Cades Cove is a historic settlement in the heart of Great Smokey Mountains National Park. Among “Top 10” lists for the Smoky Mountains, Cades Cove often occupies 1st place. And there is a reason. The scenery is postcard-perfect, the preserved structures are rich in history, wildlife sitings are common, and the density of attractions to explore can fill a day.
Visitors can explore the valley on an 11-mile single lane, one-way paved loop. Like many roads in National Parks, patience is necessary. Expect holdups as this trendy stretch of road grinds to a stop as visitors attempt to find parking or gawk at wildlife. Rangers will often monitor traffic and encourage drivers to move along, but the delays are inevitable
Biking The Loop
Don’t bike around Cades Cove.
That’s not fair.
Don’t bike around Cades Cove unless it’s at a time that cars aren’t there.
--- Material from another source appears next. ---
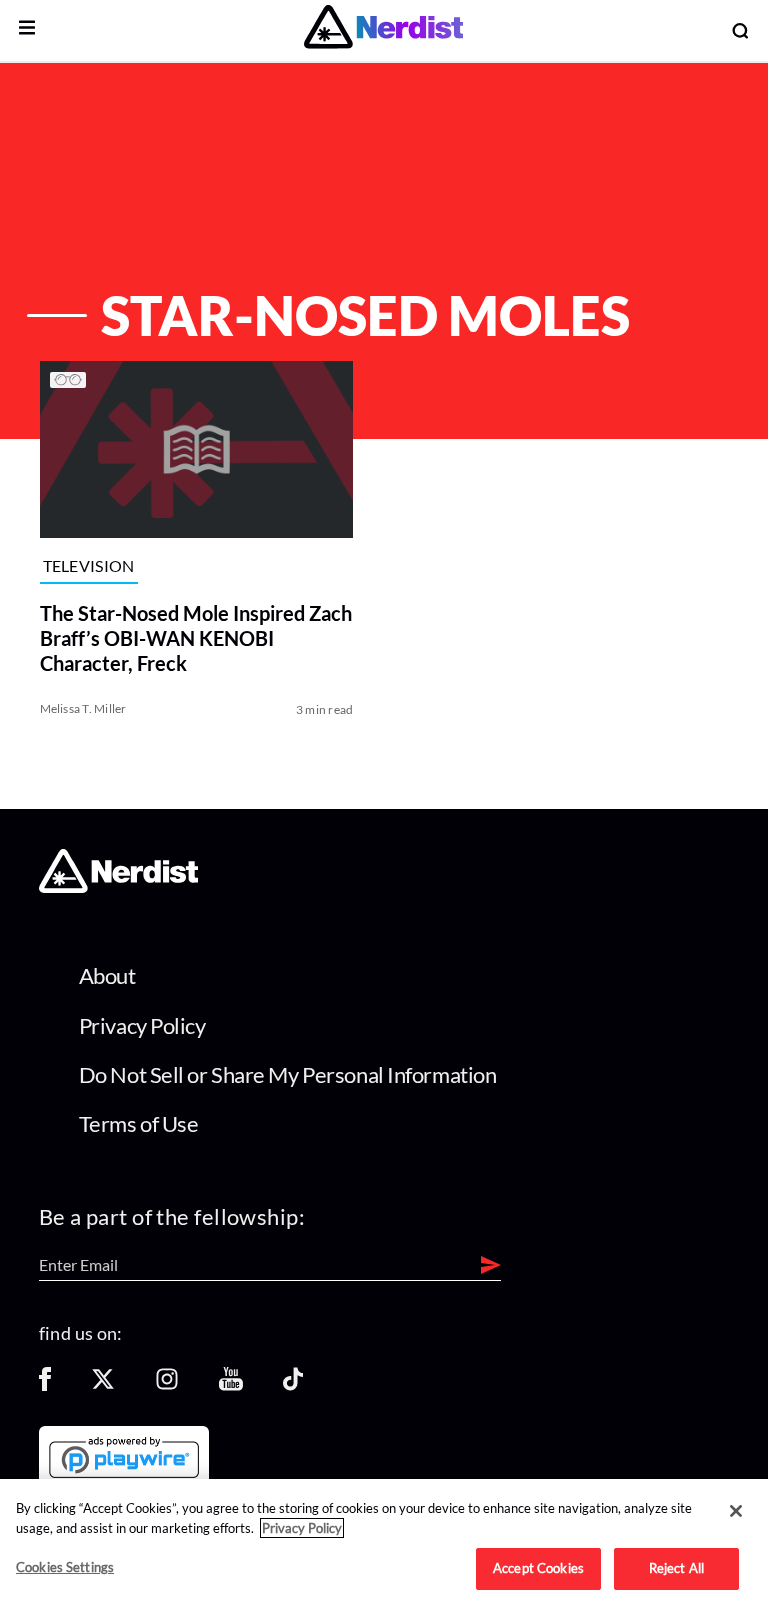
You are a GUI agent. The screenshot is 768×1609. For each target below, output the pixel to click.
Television (89, 565)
The narrow, single-lane road is clogged with cars crawling bumper to bumper with no bike lane. The lack of space makes it not only dangerous to share the road but means you can’t collect any momentum when the road dips to make it up some of the more involved peaks. Also, don’t drive Cades Cove. It’s 11 miles and takes hours.
Cades Cove Campground & Amenities
To the left of the Cades Cove Loop entrance is the Cades Cove Campground and a complex of vendors, including bike rentals, a small grocery, and stables. Campers share facilities with flush toilets, running water, and showers. Sites feature standard tent and trailer camping sites with picnic tables, fire rings, bear boxes, and no hookups. The sites are close enough that the air is often hazy with the smoke of all the campfires. But the central location makes the close quarters worthwhile.